Collected data
* * * * *
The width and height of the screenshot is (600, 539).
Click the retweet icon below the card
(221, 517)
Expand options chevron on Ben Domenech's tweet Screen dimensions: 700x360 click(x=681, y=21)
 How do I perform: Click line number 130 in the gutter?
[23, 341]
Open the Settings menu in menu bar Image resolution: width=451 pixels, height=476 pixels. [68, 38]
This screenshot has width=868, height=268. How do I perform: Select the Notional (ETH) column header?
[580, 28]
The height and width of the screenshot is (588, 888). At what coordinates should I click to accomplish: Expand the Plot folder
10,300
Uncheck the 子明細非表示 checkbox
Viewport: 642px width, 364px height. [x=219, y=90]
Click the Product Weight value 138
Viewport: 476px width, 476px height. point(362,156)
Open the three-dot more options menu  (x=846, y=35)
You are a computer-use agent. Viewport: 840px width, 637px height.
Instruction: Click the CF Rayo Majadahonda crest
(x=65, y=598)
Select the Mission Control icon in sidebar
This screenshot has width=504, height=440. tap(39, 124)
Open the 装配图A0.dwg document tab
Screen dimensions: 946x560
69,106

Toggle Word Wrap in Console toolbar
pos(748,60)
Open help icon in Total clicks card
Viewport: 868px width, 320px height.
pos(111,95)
* * * * *
Your answer must be the data above, copied exactly from its first line through the line containing "Open the three-dot", and nothing more.

→ **ANSWER AREA**:
The width and height of the screenshot is (600, 539).
Click the retweet icon below the card
(221, 517)
Expand options chevron on Ben Domenech's tweet Screen dimensions: 700x360 click(x=681, y=21)
 How do I perform: Click line number 130 in the gutter?
[23, 341]
Open the Settings menu in menu bar Image resolution: width=451 pixels, height=476 pixels. [68, 38]
This screenshot has width=868, height=268. How do I perform: Select the Notional (ETH) column header?
[580, 28]
The height and width of the screenshot is (588, 888). At what coordinates should I click to accomplish: Expand the Plot folder
10,300
Uncheck the 子明細非表示 checkbox
Viewport: 642px width, 364px height. [x=219, y=90]
Click the Product Weight value 138
Viewport: 476px width, 476px height. point(362,156)
Open the three-dot more options menu  (x=846, y=35)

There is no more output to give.